### Problems to work on
1. Please copy the excerpt on building software that works word for word, starting at "I want to live" and ending at "who build it.".
2. Pick up the excerpt on building software that works after its final sentence and keep writing it.
::: Excerpted passage :::
The Enthusiastic Programmer

This book is about how to create software that works well for its intended users and is easy to keep developing and improving over time. It assumes you have basic programming knowledge (functions, variables, loops, if statements) but nothing more than that.

It also assumes that you are working on a team, and that you are empowered to change how your team works (or someone who trusts you is). This is a big assumption, but I think it is necessary. Melvin Conway observed that computer systems reflect the organizational structure of their creators. It follows that people working in a dysfunctional human system are likely to create equally dysfunctional computer systems. If you find yourself working in such a dysfunctional system, you will likely have to fix it before you can apply many of the techniques in this book.

Why I'm Writing This Book

I want to live in a world where software works. And by works, I mean works for the people most directly concerned—its end-users and the engineers who build it.

You might wonder how a book that is mainly about the technical side of software production could hope to achieve such lofty goals. Wouldn't more effective software simply deliver more power into the hands of megacorporations that are already using software to manipulate their users' behavior, mine attention for profit, destabilize democratic institutions, and abuse low-paid or part-time workers while disrupting the jobs of the middle class?

But this book is not merely about making software better, in some abstract, technical sense. It's about making the whole system better—the whole, human system of software production and use. It is, largely, about increasing the power of individual engineers within the economic system of software production. With increased power comes the freedom to take jobs you believe in, and to refuse to comply with unethical orders.

An at-will employee with no expertise has no leverage. They are a replaceable cog in a vast apparatus, so any perceived insubordination or attempt to wrest control away from those higher up in the organization will likely be met with dismissal. However, with expertise, the same employee has a great deal of leverage. Managers are loath to fire people who are producing results for them, and who can act as a force multiplier to the efforts of others.

This book grants power in another way, too: it will teach you how to learn about the systems, both human and mechanical, with which your work interacts. It will give you a framework for understanding the far-reaching effects of the programs you write. It will teach you to face any engineering challenge without fear—even if the problem is too big for you to solve alone.

This understanding, and this immunity to fear, are important. Evil thrives when people are ignorant and confused about the effects of their actions. Evil feeds off of fear, because people who are afraid are easy to manipulate.

By giving you expertise, this book thus grants you power. Use it for good.
::: Recorded data :::
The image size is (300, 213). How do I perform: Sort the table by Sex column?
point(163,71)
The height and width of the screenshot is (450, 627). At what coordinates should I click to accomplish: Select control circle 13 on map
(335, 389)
:::
### Set of answers
1.
I want to live in a world where software works. And by works, I mean works for the people most directly concerned—its end-users and the engineers who build it.

2.
About the Author

Why should you trust me?

  • I've been programming for 22 years; programming professionally for 8.
  • experience on a dozen software projects in industry
  • scores of personal projects
  • teams of 1-12 people, some isolated, some within orgs with hundreds of programmers
  • brand new codebases vs 20-year-old ones
  • databases, Arduinos, web apps, cloud platforms, programming languages, operating systems
  • scrum, kanban, extreme programming
  • functional, procedural, object oriented: C, C++, Scala, Ruby, JavaScript, Visual Basic
  • design up front, TDD, test-last, no tests

And yet, these are essentially just buzzwords. They are flimsy and vacuous arguments for my expertise. They should not be the reason you trust me.

The whole of my experience is more than the sum of these parts. I perceive these apparently different experiences not as disjoint, but as aspects of a single thing—a timeless way of programming. It is in this timeless way that the real value of this book lies.

My goal is not to present merely a collection of methods and techniques that I have learned, but to generalize from those specific techniques to find the abstractions that underlie them. Once you understand the abstractions, you can fearlessly apply specific techniques in their appropriate context.

Glossary

I use certain terms in a very precise way. Precise terms will allow me to communicate the content of this book in a reasonable amount of time and space. The terms I use are defined in this section. The first use of a term in the text will be in boldface type.

Certain terms may seem archaic or otherwise distasteful. For example, no one seriously talks about routines anymore! Now we use functions! The problem is, these words are actually used non-interchangeably in certain contexts, and to avoid confusion it is easiest to use them non-interchangeably everywhere.

  • test (v), testing (n)
  • test case
  • test double
  • mock
  • routine
  • function
  • procedure

Change Starts at Home

In order to get anything of value from this book, you're going to have to change. This is not meant as a criticism; it's simply a fact about learning. To learn is to change how you think.

  • How to learn - Kathy Sierra
  • recognize your biases

Hiring Programmers

Most software of any significant complexity is written by teams. In order to build a team, you have to find good programmers.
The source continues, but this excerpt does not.